Apothecia are goblet to funnel-shaped with an inrolled margin, 1–2 cm in diameter, with slender stipes that are 1–3 cm tall, The apothecia are conspicuously hairy; hairs stiff, bristle-like, fasciculate, and usually 2–3 mm long. Its asci are 280–350 × 13–18 μm. The ascospores pointed-ellipsoid, surface with fine, longitudinal ridges, biguttulate, 25–35 × 11–13.5 μm. The typical habitat is on wood like twigs and rotten tree limbs, at low altitudes (usually below 1000 m), in the tropics. The distribution of this species includes the lowlands of Central America, Mexico, the Caribbean, South America, Africa, Asia, Australia, and the South Pacific.

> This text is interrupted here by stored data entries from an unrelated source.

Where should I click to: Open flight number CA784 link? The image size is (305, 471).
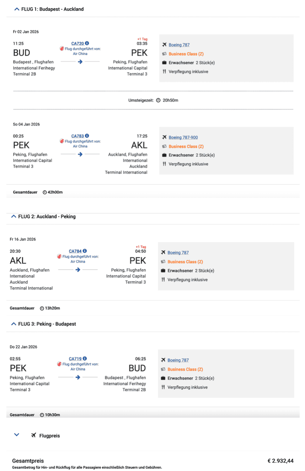click(75, 251)
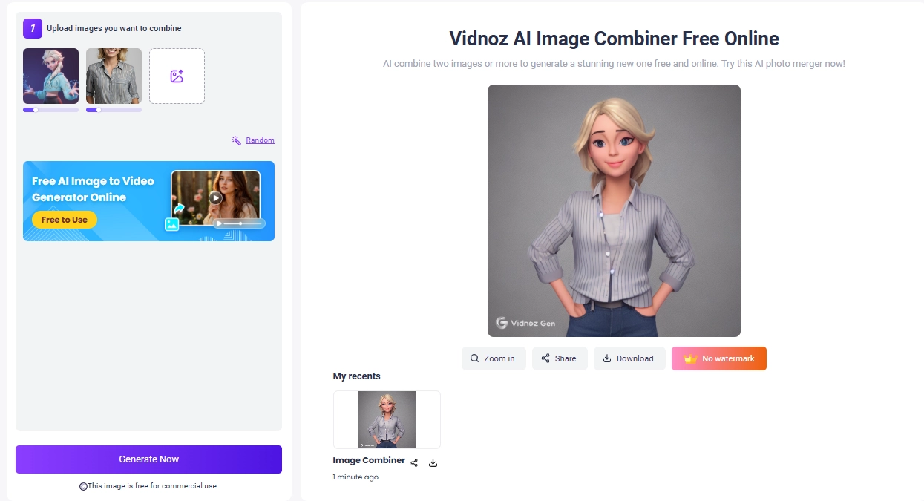Click the magic wand icon beside Random

(x=236, y=140)

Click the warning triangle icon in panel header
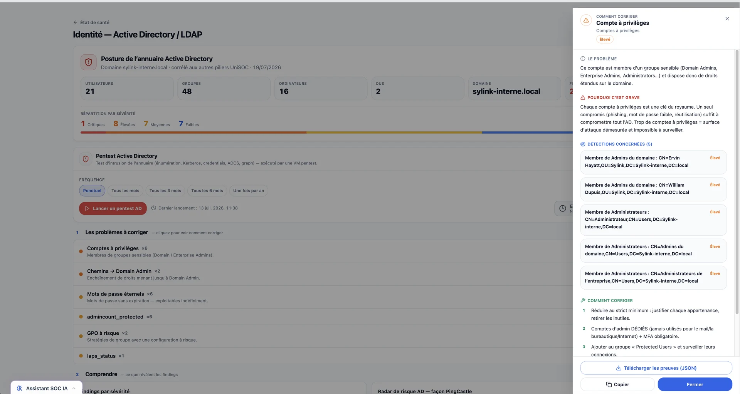586,20
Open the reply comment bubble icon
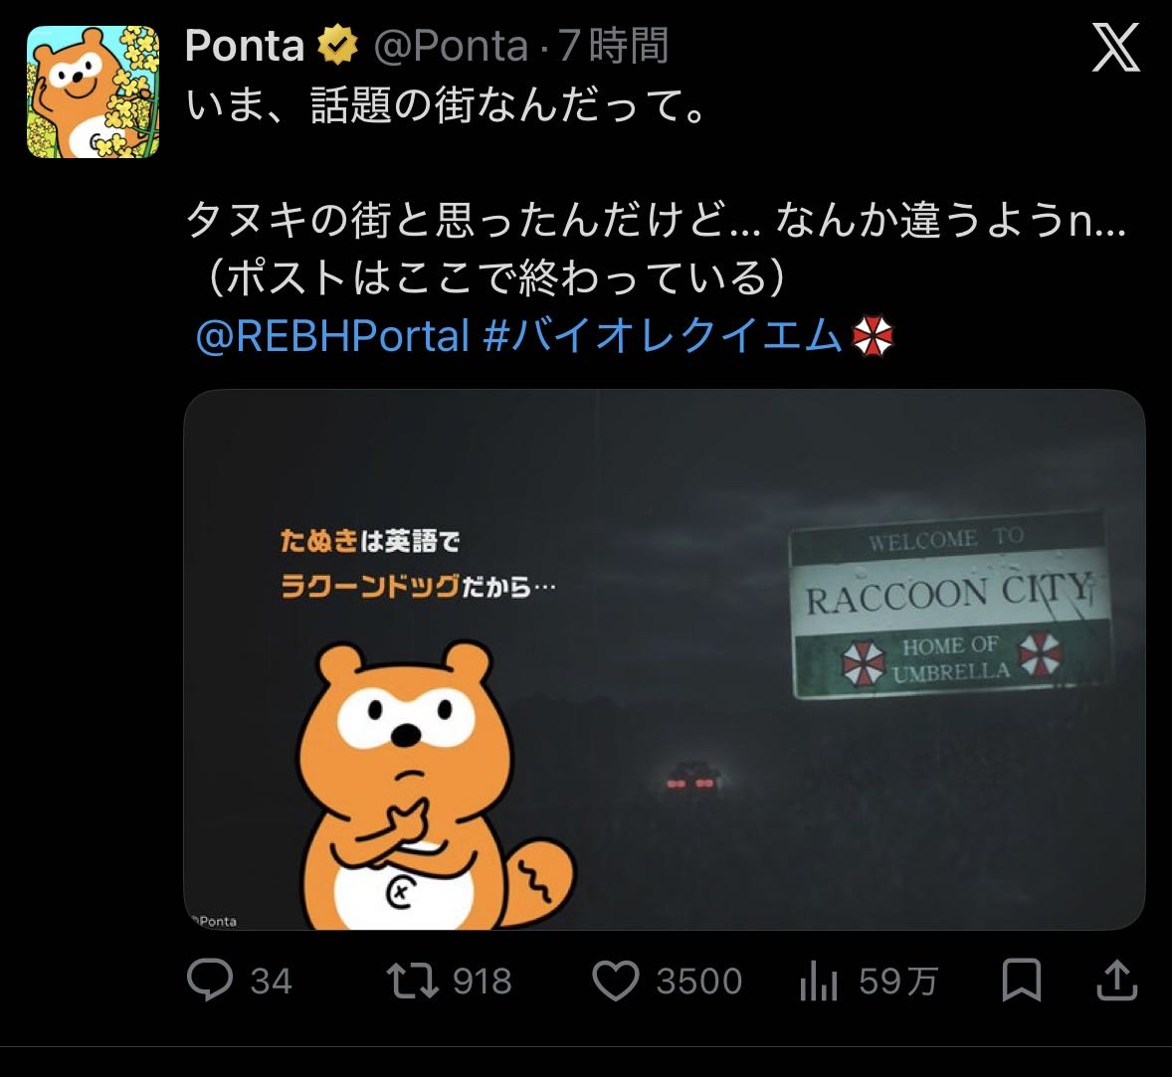 point(210,980)
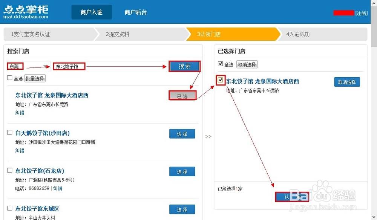377x220 pixels.
Task: Click the 已选 button for 龙泉国际大酒店西
Action: coord(182,95)
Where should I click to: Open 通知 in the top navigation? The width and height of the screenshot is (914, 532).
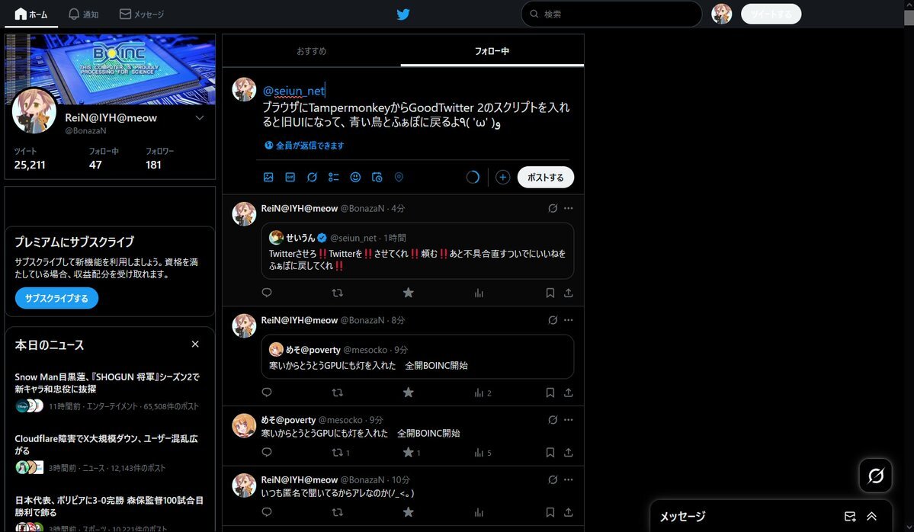point(83,14)
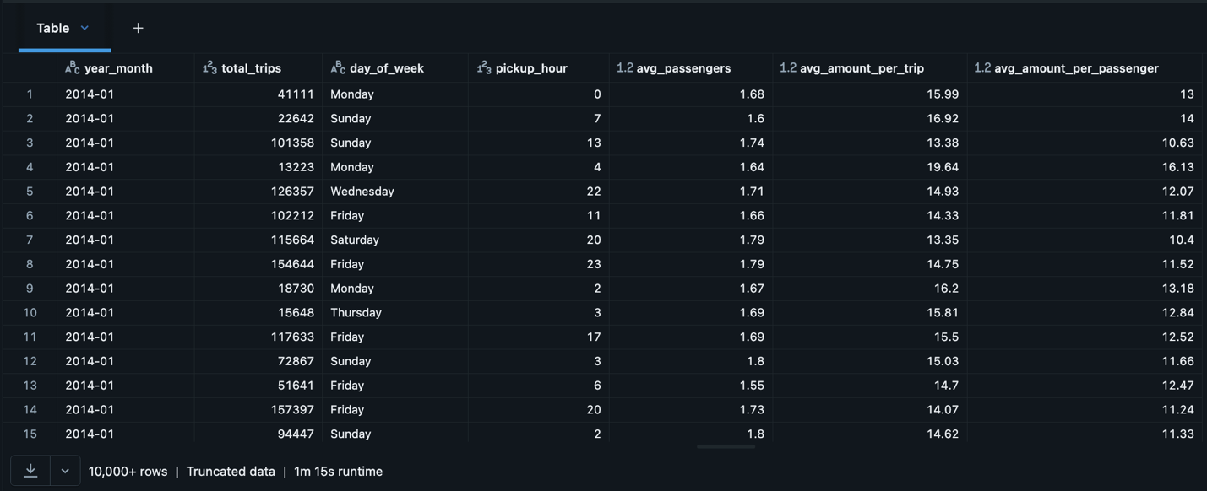Click the integer type icon for total_trips
This screenshot has width=1207, height=491.
209,67
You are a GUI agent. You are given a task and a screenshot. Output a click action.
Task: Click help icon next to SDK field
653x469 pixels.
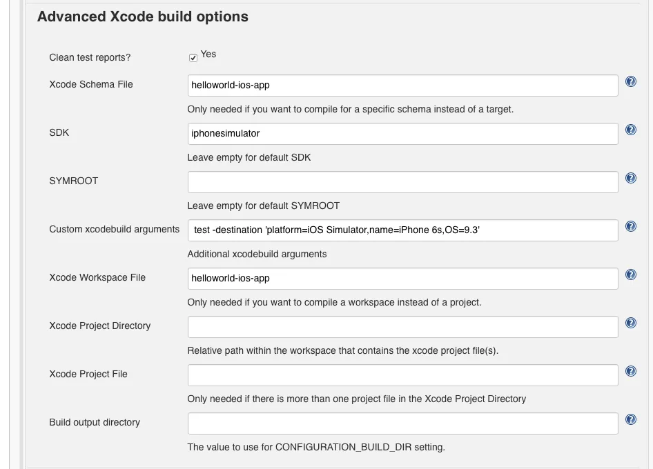click(x=630, y=130)

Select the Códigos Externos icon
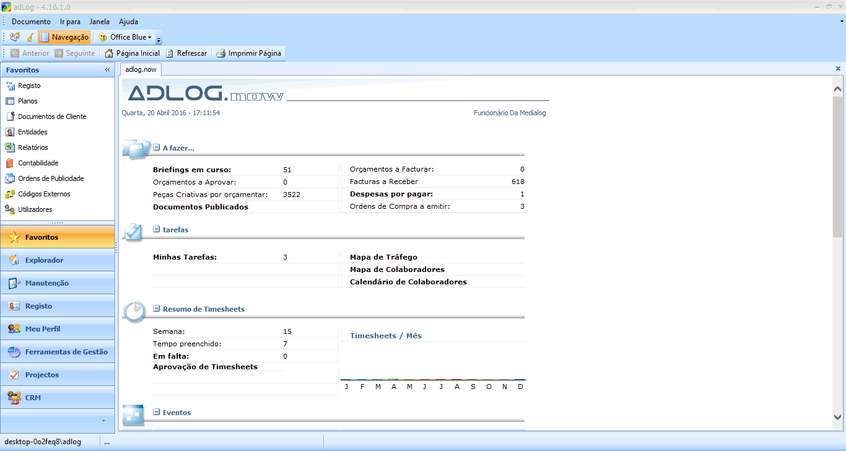point(10,194)
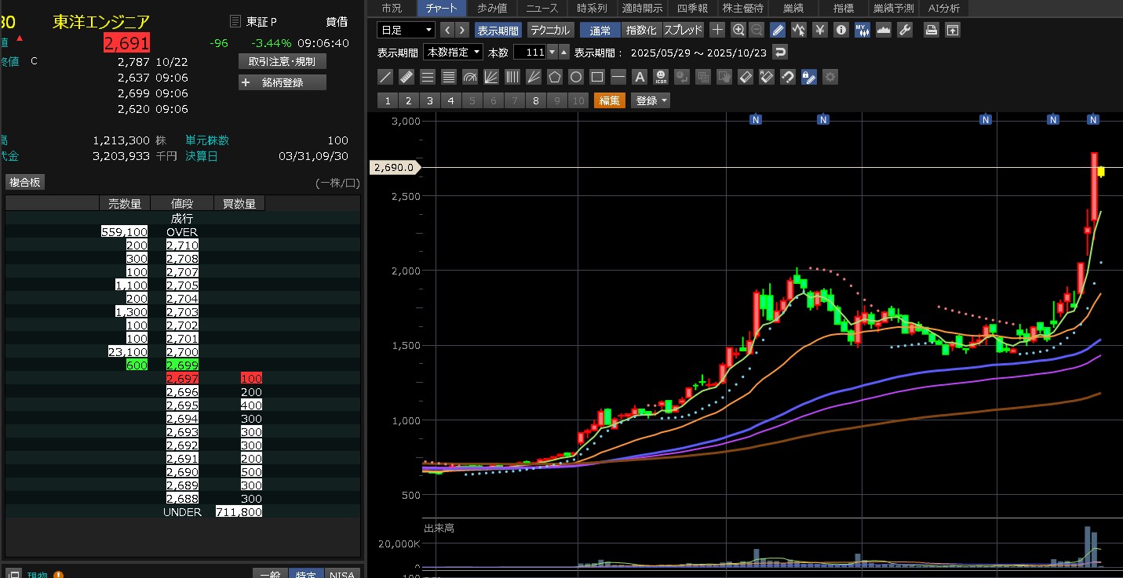Switch to the ニュース tab
1123x578 pixels.
(542, 9)
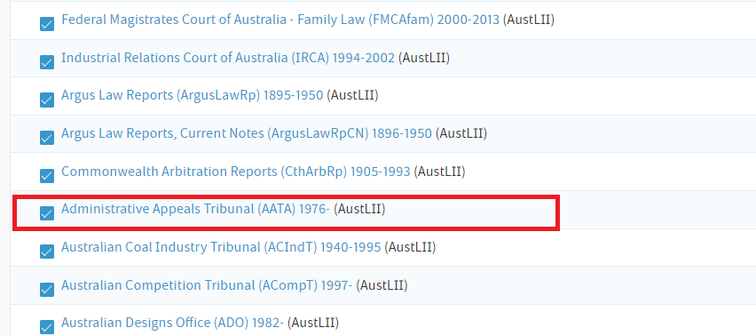Uncheck Commonwealth Arbitration Reports checkbox

(47, 176)

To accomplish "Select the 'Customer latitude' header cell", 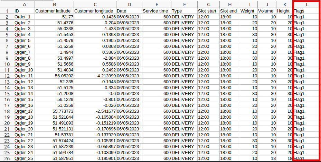I will click(54, 11).
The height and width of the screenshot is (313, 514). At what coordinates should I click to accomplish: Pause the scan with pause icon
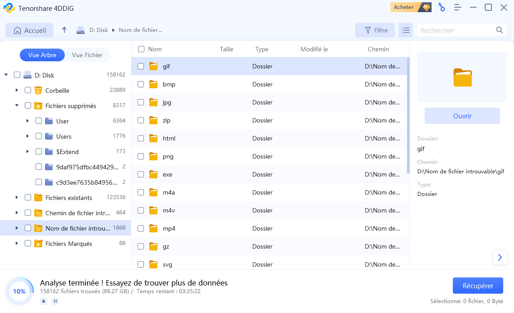pos(55,301)
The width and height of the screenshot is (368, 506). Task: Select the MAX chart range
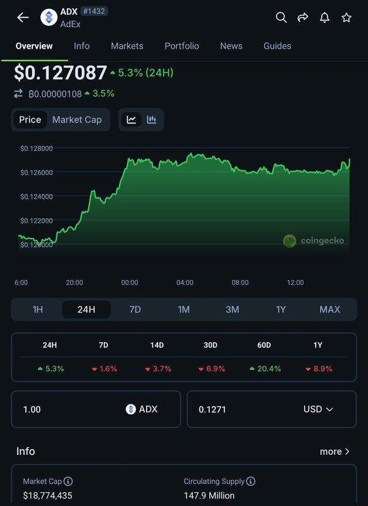[329, 309]
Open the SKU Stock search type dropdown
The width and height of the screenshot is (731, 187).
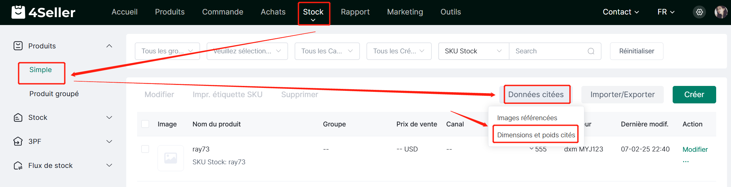474,51
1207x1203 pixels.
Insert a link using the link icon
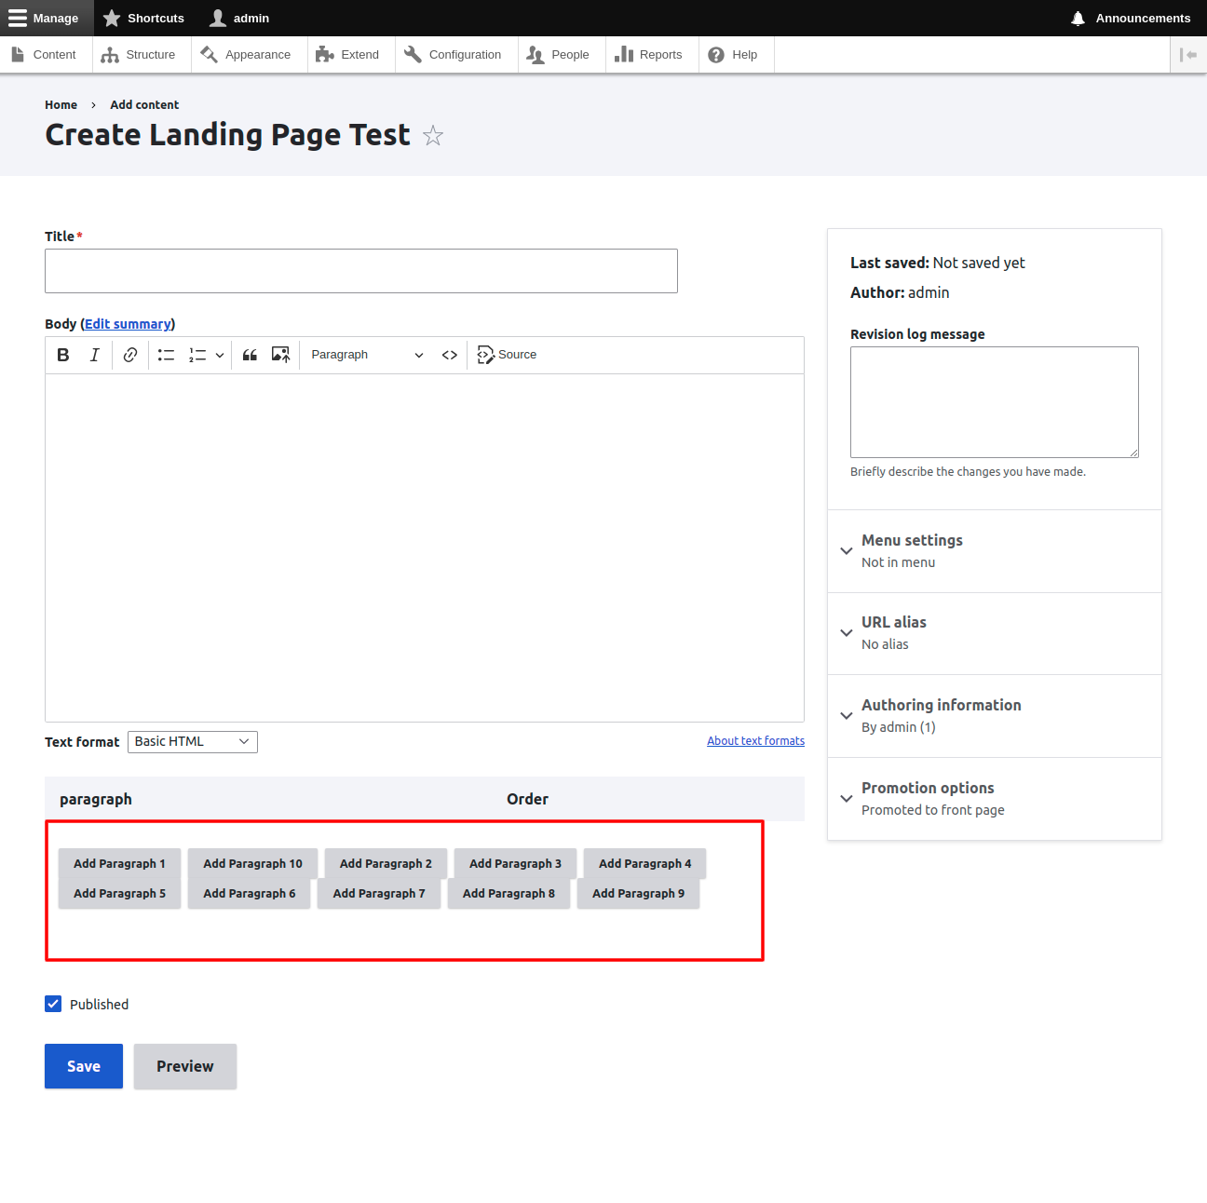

Cookeina venezuelae (Berk. & Curt in Cooke) Le Gal (1953).
Basionym Peziza venezuela.

Apothecia do not have stipes, are pink to light orange in color, bowl-shaped, smooth, and typically 8–15 mm in diameter × 5–10 mm deep. Ascospores are ellipsoid, pale yellow, contain two large oil drops, have wrinkles and ribs on the surface, and dimensions of 33–36 × 11–13 μm. They grow solitary to clustered on wood, at elevations of 800–1500 m in the tropics. The distribution of this less common species is limited to Central America, northern South America, and the Caribbean.

==Similar genera==

Three other tropical genera of the family Sarcoscyphaceae, Phillipsia, Sarcoscypha, and Geodina, have brightly colored apothecia which might be confused with those of Cookeina. Although these genera may be distinguished microscopically because they all have asci which mature seriatim rather than simultaneously and paraphyses which do not anastomose to form a reticulum, distinguishing on the basis of macroscopic characters is less reliable. Species of Phyllipsia have apothecia that are saucer-shaped to discoid, thick-fleshed, and usually sessile. In Sarcoscypha the apothecia vary from saucer-shaped to cup-shaped and are usually stipitate. In Geodina the apothecia are cup-shaped, stipitate, and occur on soil. Another similar genus, Scutellinia, has eyelash-like hairs around the margin of a red or orange apothecia, but lacks a stipe.